Le Parti socialiste veut obtenir la création d'une commission d'enquête parlementaire sur les crimes pédophiles commis dans l'Eglise catholique, a déclaré mardi 2 octobre le porte-parole du groupe PS à l'Assemblée nationale, Boris Vallaud. Il a annoncé que la présidente du groupe, Valérie Rabault, allait écrire au président de l'Assemblée pour qu'il crée une telle commission plutôt que d'utiliser son "droit de tirage" (qui permet l’inscription à l’ordre du jour d’une proposition de résolution). Le porte-parole s'est justifié en avançant que "sur des sujets comme cela, il est toujours utile d'essayer de rassembler le plus largement possible."

Les réactions des autres groupes politiques sont très diverses. Les députés communistes veulent "que la clarté soit faite" mais ils souhaitent "élargir le champ de cette commission", ce qui permettrait de ne pas "circonscrire la question de la pédophilie à l'Eglise catholique", a indiqué un porte-parole, Elsa Faucillon.
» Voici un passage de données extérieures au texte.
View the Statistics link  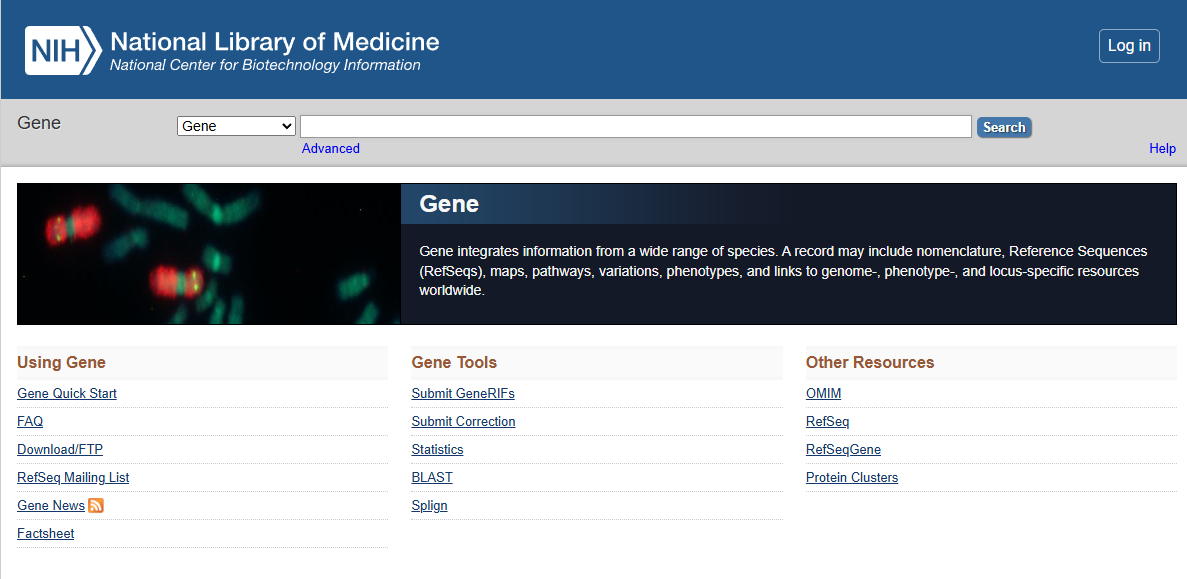coord(438,450)
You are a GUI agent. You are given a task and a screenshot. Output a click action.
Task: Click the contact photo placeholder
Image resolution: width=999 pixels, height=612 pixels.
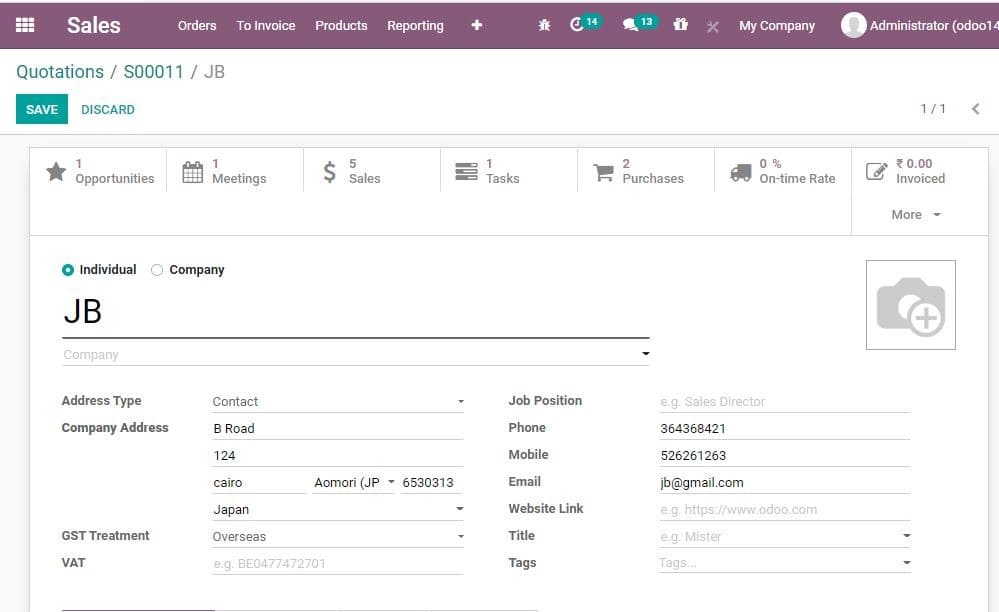tap(910, 304)
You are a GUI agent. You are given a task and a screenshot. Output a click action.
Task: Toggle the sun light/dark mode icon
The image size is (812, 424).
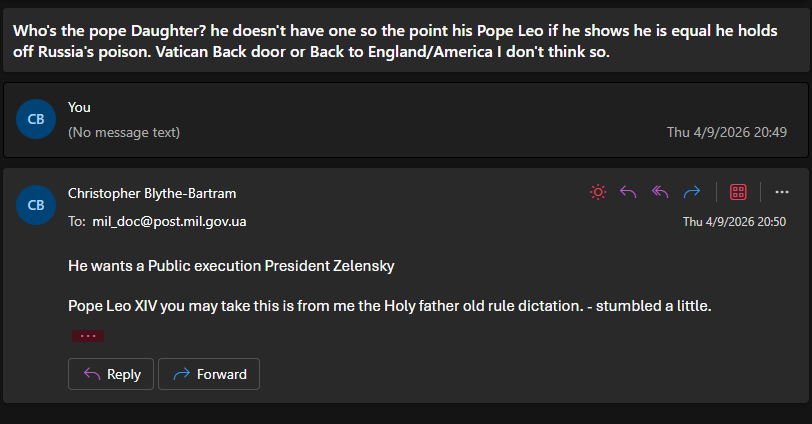pos(598,192)

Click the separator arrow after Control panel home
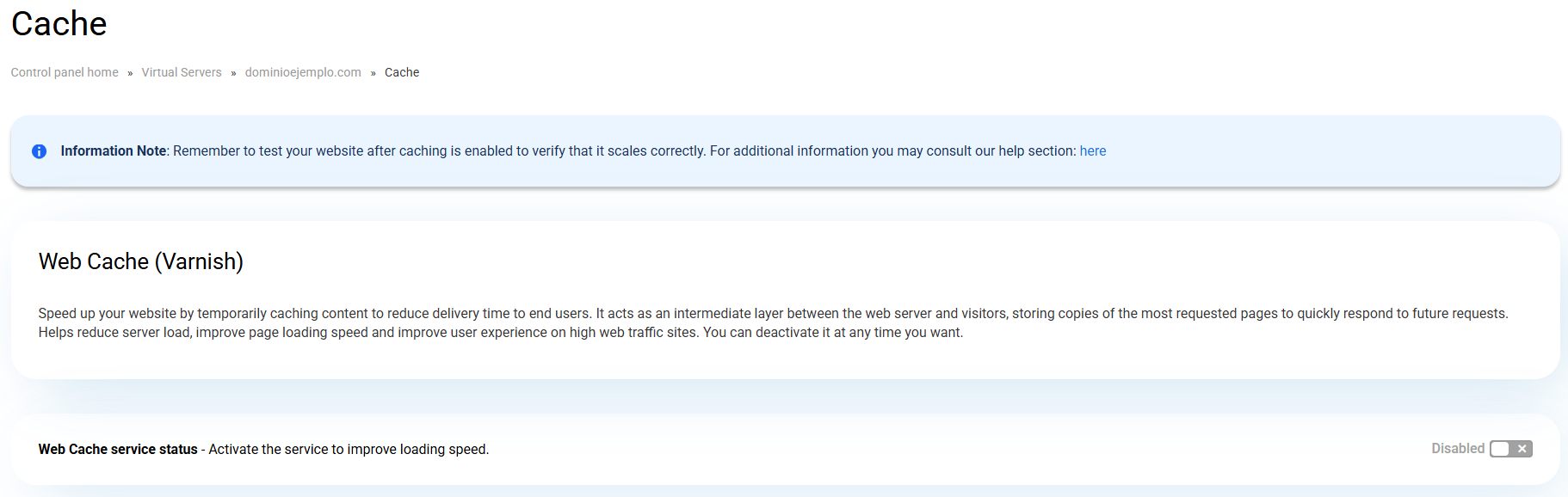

Seuls Les Républicains s'y opposent

A l'inverse, Christian Jacob, patron des députés LR, juge qu'"on utilise une commission d'enquête parlementaire sur des missions de contrôle" de l'exécutif. Sur les abus sexuels dans l'Eglise, "on n'est clairement pas dans ce cadre" et "ce sont des faits extrêmement graves qui relèvent de la justice", a-t-il déclaré en conférence de presse. Pour l'instant, aucun groupe n'est prêt à utiliser son "droit de tirage" (une fois par session ordinaire) pour obtenir son ouverture.

Ces discussions entre députés ont lieu après l'appel d'un groupe de personnalités réunissant des religieux, d'ex-ministres, des avocats et des victimes, ce week-end, pour la mise en place d'une telle commission parlementaire afin de "faire la lumière sur le passé pour éviter qu'il ne se reproduise".